Genetic testing is what finally brought the case of Michelle Marie Martinko in court. Jerry Lynn Burns (66) was found guilty of Michelle’s 1979 murder based on genetic testing of DNA. He is awaiting his sentencing hearing. It will be the mandatory life sentence.
In the meantime, his attorney, Leon Spies, is working on the appeals. You can read the motion here.
Spies argues in a motion that he wants a new trial for his client. He is preserving all his objections raised during trial in this motion. Of course, the prosecution will resist the defense’s motion. No firm deadlines have been set yet.
I want to highlight the following:
- proportionality: Spies argues that the weight of the evidence used to find Burns guilty of first degree murder is questionable. “The evidence and inferences arising from the evidence, even viewed in the light most favorable to the prosecution, were insufficient to warrant a rational trier of fact finding the Defendant guilty of murder in the first degree.” In other words, finding Burns’ DNA alone is not enough for a first degree verdict implying that the DNA should have bolstered the other evidence in the case and Spies here indicates, there wasn’t enough evidence.
- violation of the privilege against self-incrimination: Spies says that statements Burns made at the time of his arrest should not have been used in court.
- violation of the Fourth and Fourteenth Amendment: “the court erred in rejecting the Defendant’s claim that the searches and seizures leading to the discovery of his DNA profile and that of his family violated his rights to be free from unreasonable searches and seizures, as guaranteed by Fourth and Fourteenth Amendments to the United States Constitution and Article I, Section 8 of the Constitution of the State of Iowa.”
The use of genetic testing is not without controversy. You can read here how they got Burns’ DNA. The gathering of discarded materials for DNA testing by the authorities has been debated before. On the one hand, of course we want to solve crimes. However, is this a form of privacy violation?

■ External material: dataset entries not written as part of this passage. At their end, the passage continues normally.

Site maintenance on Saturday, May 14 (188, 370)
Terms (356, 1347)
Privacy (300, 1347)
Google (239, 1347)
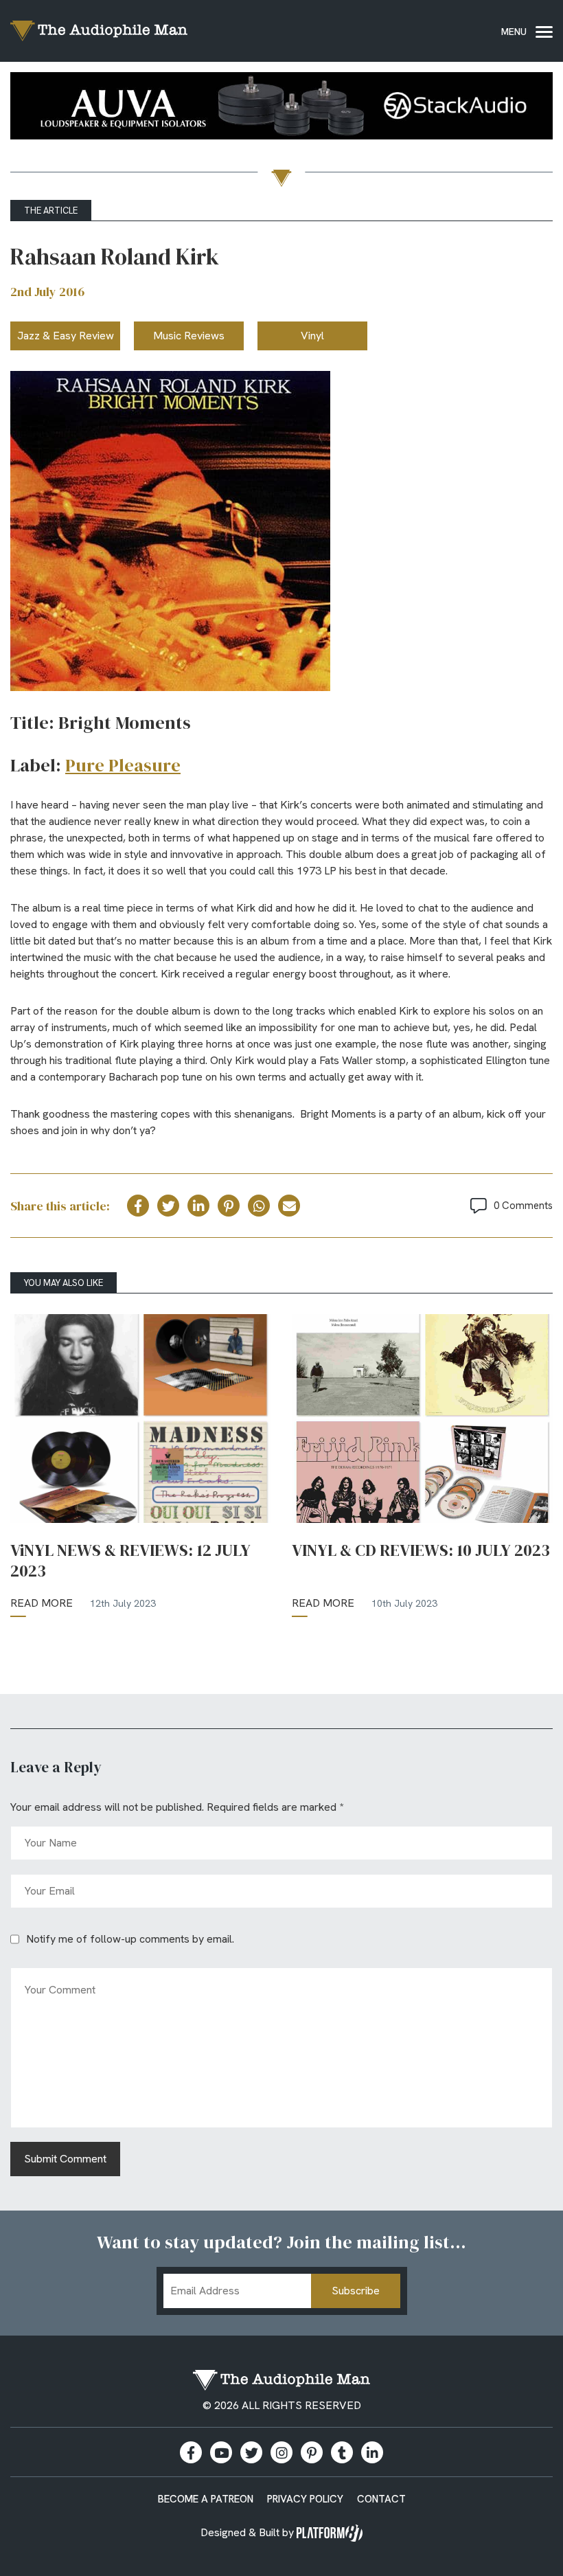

In case of picking up discarded materials, the legal answer is no. The abandonment doctrine means there is no expectation of privacy in abandoned materials.
But can the authorities use just any ancestry database that they want? How well is your privacy protected against such searches? Do you automatically give up a certain part of privacy when you enter your DNA in an ancestry database? And, can it backfire?
What Spies might be attempting to do is to force the courts to take a position on genetic testing, in other words can it withstand the Daubert standard, i.e. prove that the method is in general accepted by the scientific community. I wrote about that here.
When you enter your DNA in a database you expose your whole bloodline to a potential police investigation. I have seen people disagree with this. “You do not expose a whole family but only the ones with a DNA match.” But this is wrong.
Unless a criminal’s DNA is already in those commercial databases any result will always be a partial match. And that exposes many people related to the criminal to police investigations based on just a partial match.
Absent federal regulations, it may be up to the courts to strike a fair balance.
I will post more about the appeals procedure as it progresses.